3. Combine dried fruits and nuts for a delicious, homemade trail mix!

4. Hummus with veggies.
Mmm hummus. With lots of garlic. Makes any vegetable taste heavenly! The classic trio of broccoli, cauliflower, and carrots works well for this snack and is very affordable. You can even make quick homemade hummus if you have a food processor around! (I don't recommend a Vitamix for hummus or other spreads.)

5. Cereal.
A bit on the sugar-y side, especially if you choose mainstream cereals. But some brands use truly whole ingredients and are also really healthy. Read the food label ingredient list!
Bonus: super quick and always available.

Roasted chickpeas with honey, oil, cinnamon, nutmeg, and cocoa glaze
6. Roasted chickpeas
Unfortunately there's a wait time for this snack, but it's well worth it! Chickpeas are high in fiber and a good source of protein. You can make them sweet, spicy, herb-y... whatever you feel like! All you need is a can of garbanzo beans, some oil, and spices. Google roasted chickpeas for lots of recipe ideas.

Mary's Organic Crackers with lemon & dill tuna
7. Crackers with toppings
I just love Mary's Organic Crackers! They go well with a chocolate almond spread for a sweet tooth, and I also like them with cream cheese and other savory toppings.

8. Rye crispbread with honey
A simple yet satisfying snack: Wasa light rye crispbread with unpasteurized honey. Just sweet enough for your sweet tooth but without danger of a sugar high.
Crispbreads have a lot of healthy fibers. They're obviously meant as savory snacks - but are often versatile enough for sweet treats as well (depending on the brand and flavors).

9. Fresh fruit or vegetables
An obvious nutrient-packed snack - my favorites include: avocados, kiwi, apples, broccoli, carrots and cherry tomatoes. If you have the time, a quick salad is always a satisfying snack.

10. Vega One All-in-one nutrition shake
Quick & easy. However, it's not my first choice since it is processed to an extent...but Vega One is great brand & delivers a delicious product. One scoop with water, shake, drink! I usually have this snack after workouts.


Happy snacking!
<3 Jessica

Monday, 12 January 2015

New & enlightened way to cook veggies!

I've been wanting to try out roasted vegetables for quite a while... I can't believe I waited this long!

The. Best. Veggies.

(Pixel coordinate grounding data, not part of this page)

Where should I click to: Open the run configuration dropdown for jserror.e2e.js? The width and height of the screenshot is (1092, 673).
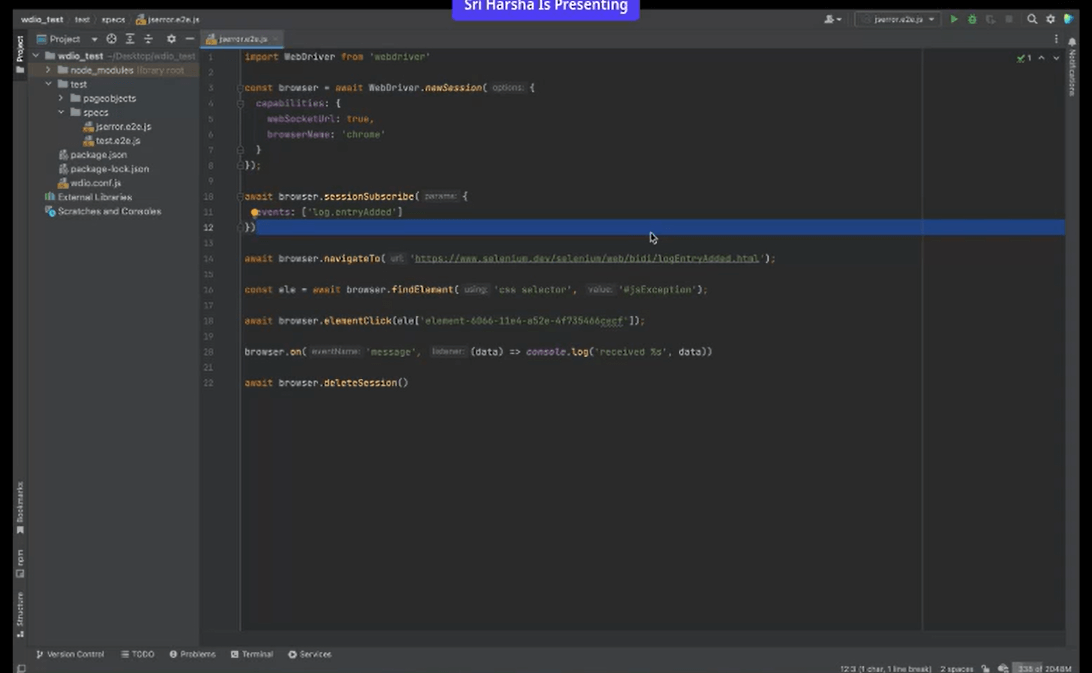(930, 19)
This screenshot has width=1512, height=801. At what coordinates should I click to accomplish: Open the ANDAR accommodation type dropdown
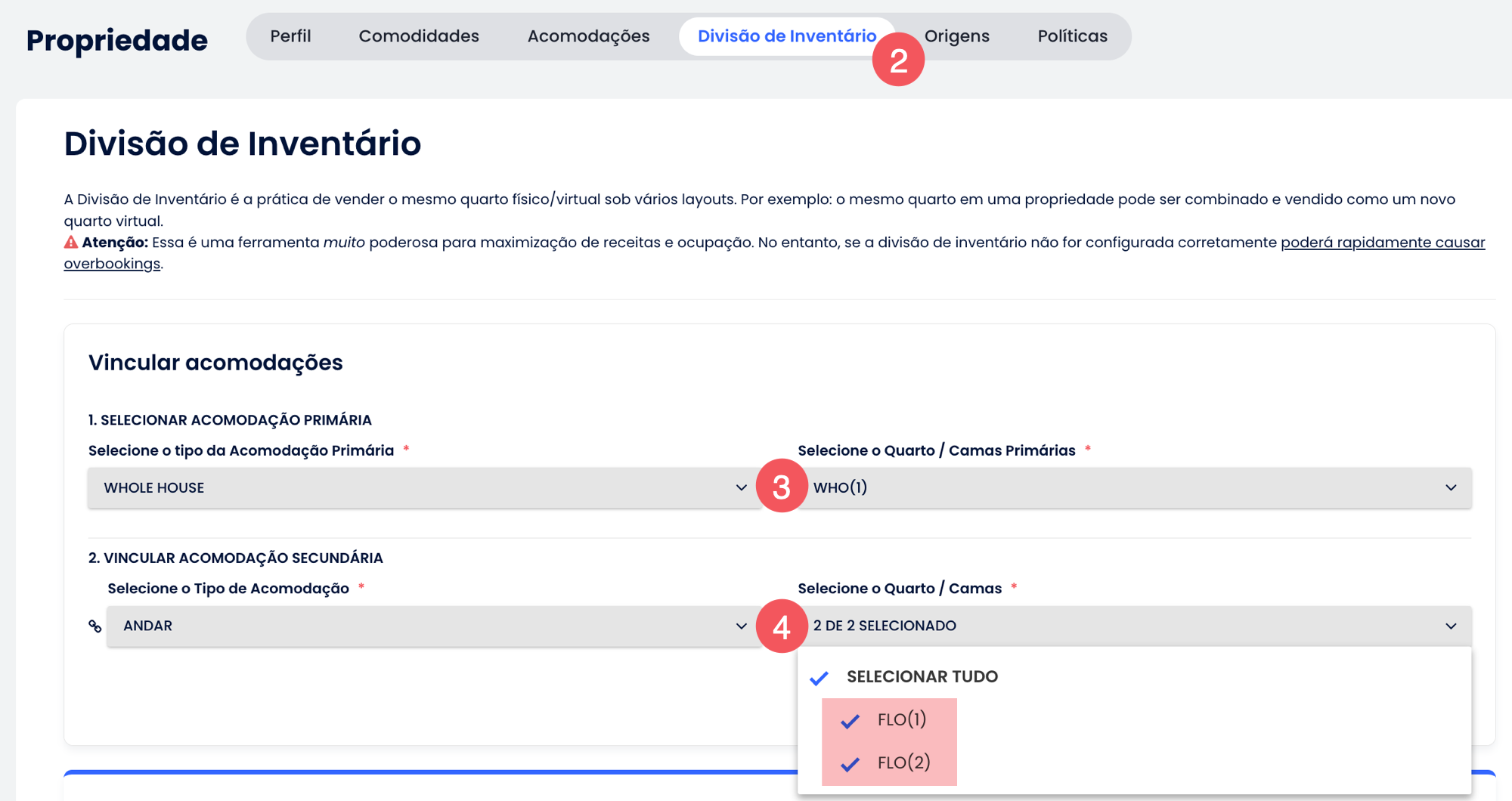[433, 626]
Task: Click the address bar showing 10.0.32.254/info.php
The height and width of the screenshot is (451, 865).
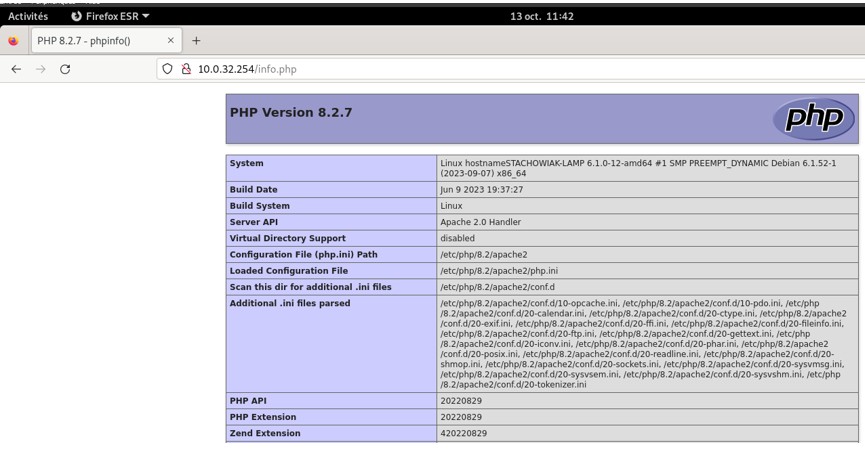Action: pyautogui.click(x=400, y=69)
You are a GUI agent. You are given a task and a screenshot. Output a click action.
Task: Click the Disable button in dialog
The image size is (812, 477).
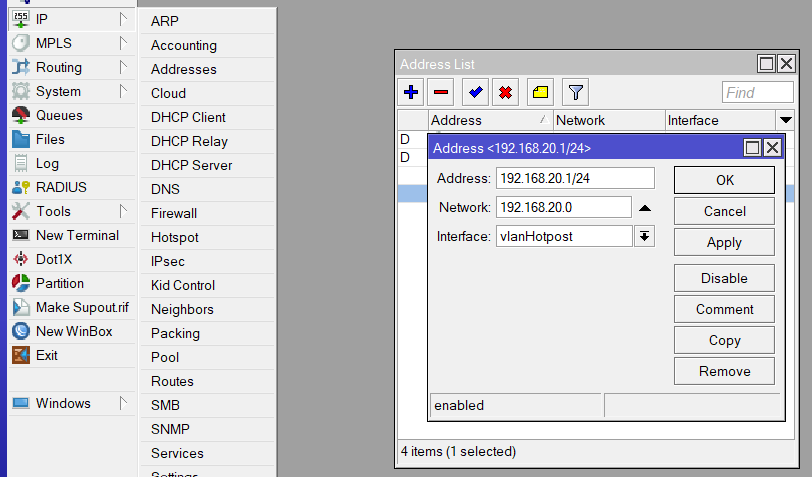click(724, 278)
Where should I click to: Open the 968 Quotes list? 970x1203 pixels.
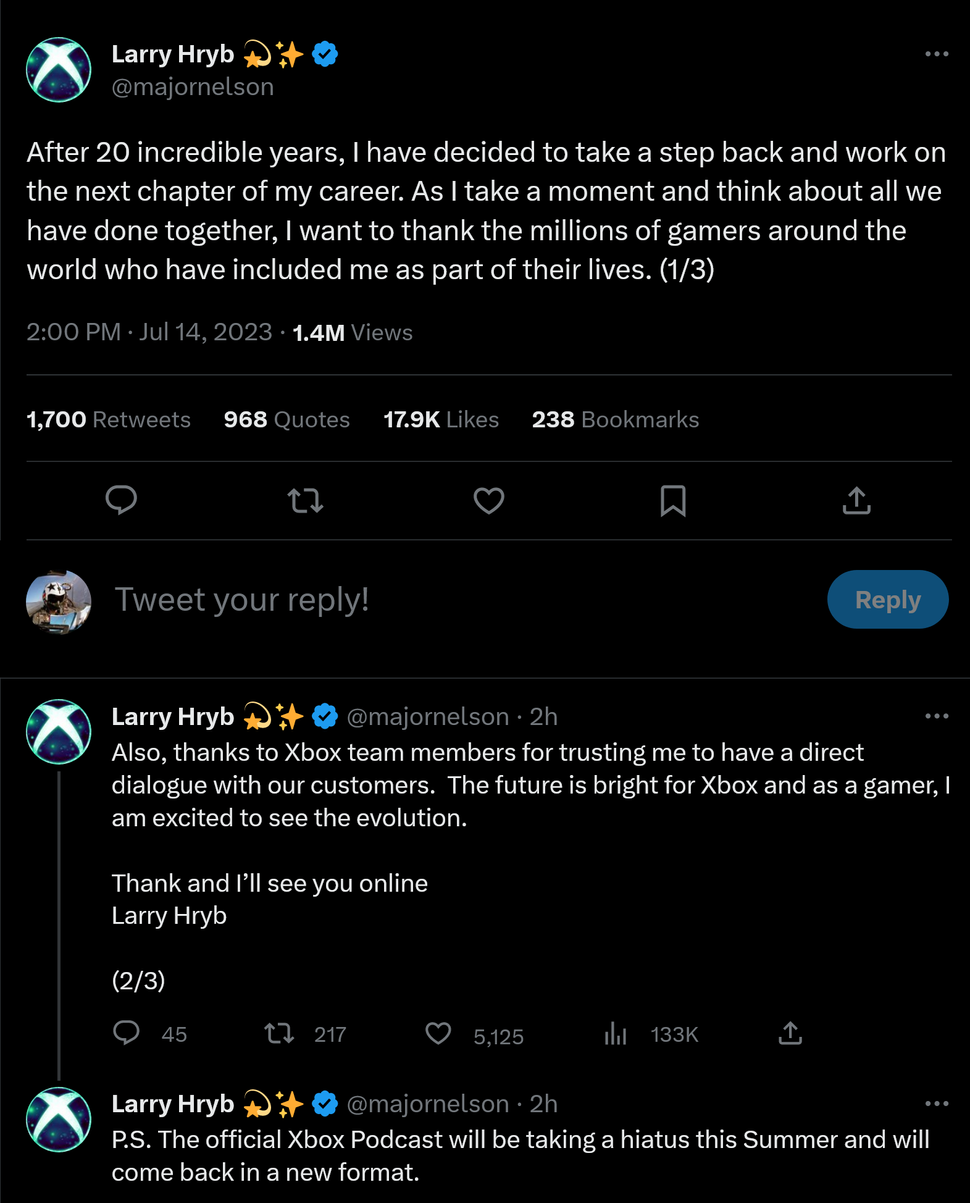click(x=287, y=420)
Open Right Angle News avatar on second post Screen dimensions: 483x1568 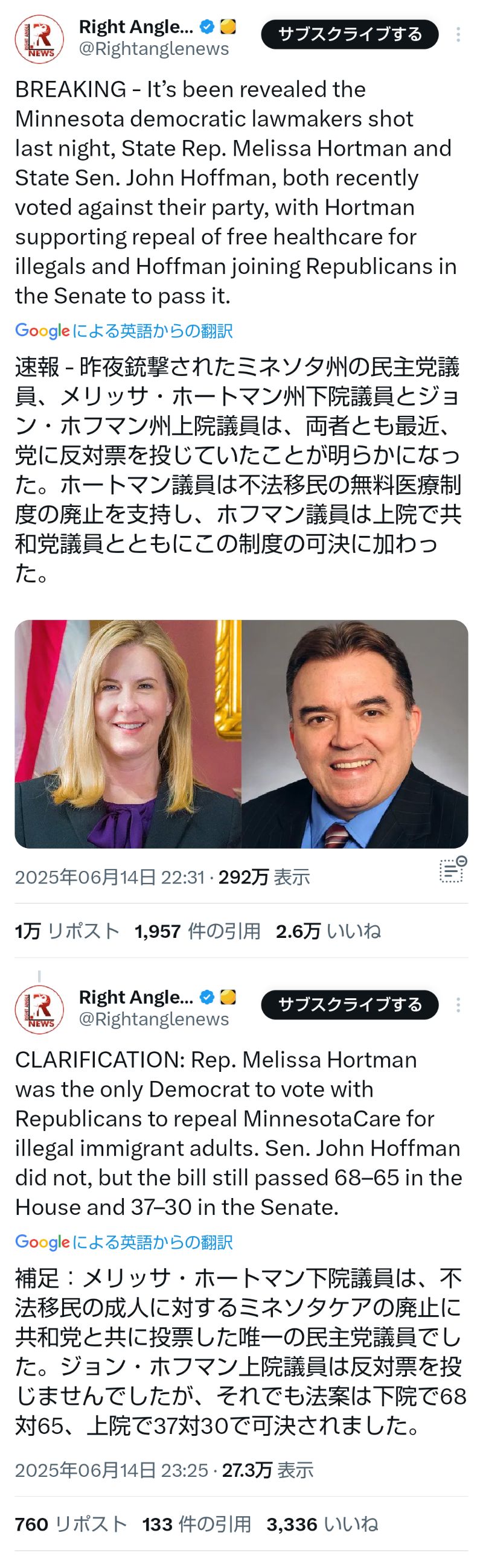click(x=40, y=1010)
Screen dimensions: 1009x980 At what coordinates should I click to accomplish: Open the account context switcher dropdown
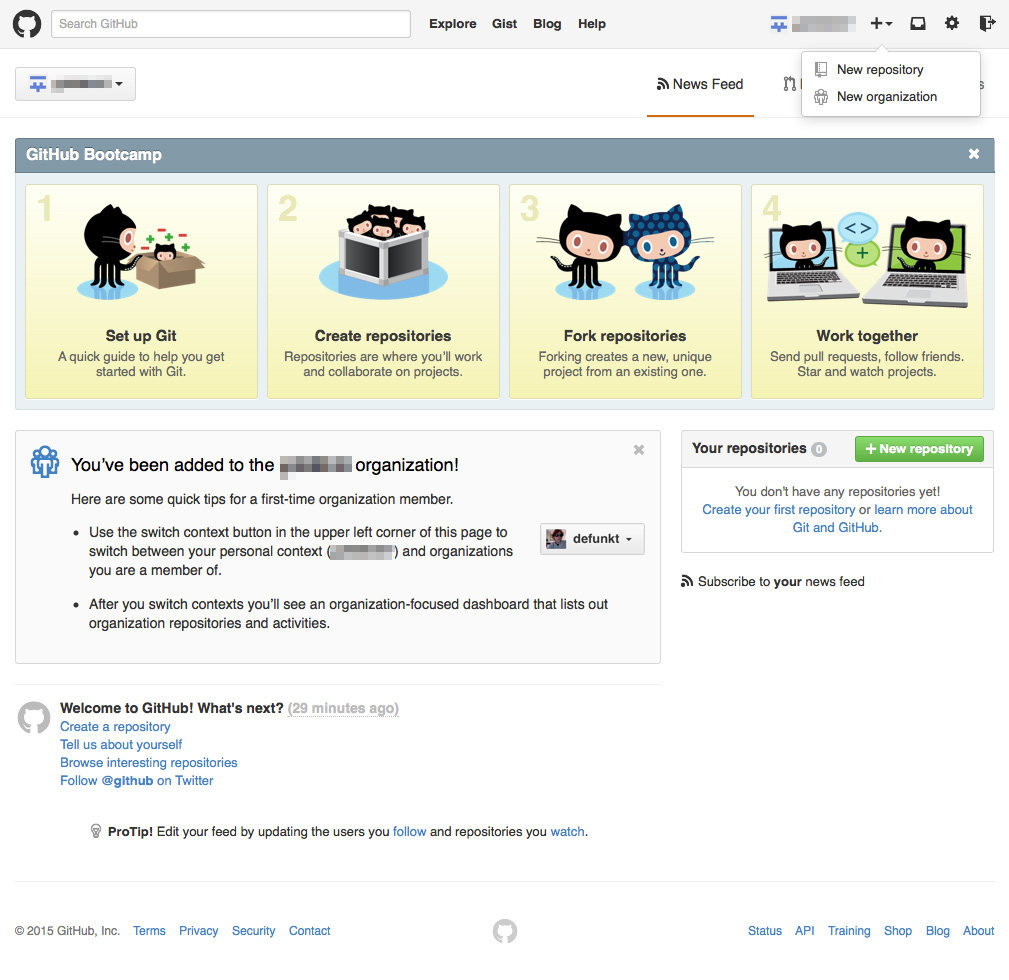click(75, 84)
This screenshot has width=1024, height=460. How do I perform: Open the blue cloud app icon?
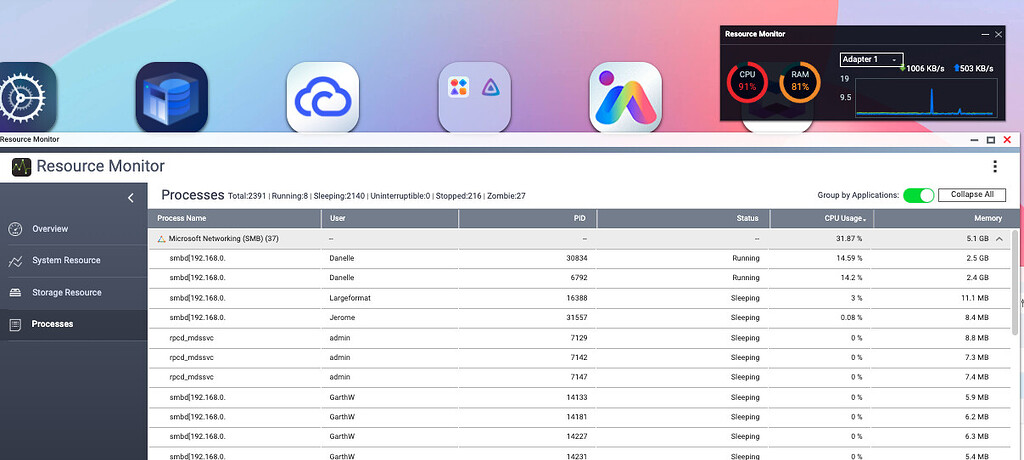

Ever.

In fact - so good that I had to share it immediately. 


I strongly encourage you to use any vegetable scraps you have left in the fridge for this delicious side. Simply toss in olive oil with salt & pepper (and basil or other spices if you wish) and roast at 375F in the oven for 25-35 minutes!

I used: onion, sliced potatoes, chopped carrots, orange and yellow bell peppers, broccoli, snap peas, and cherry tomatoes cut in half.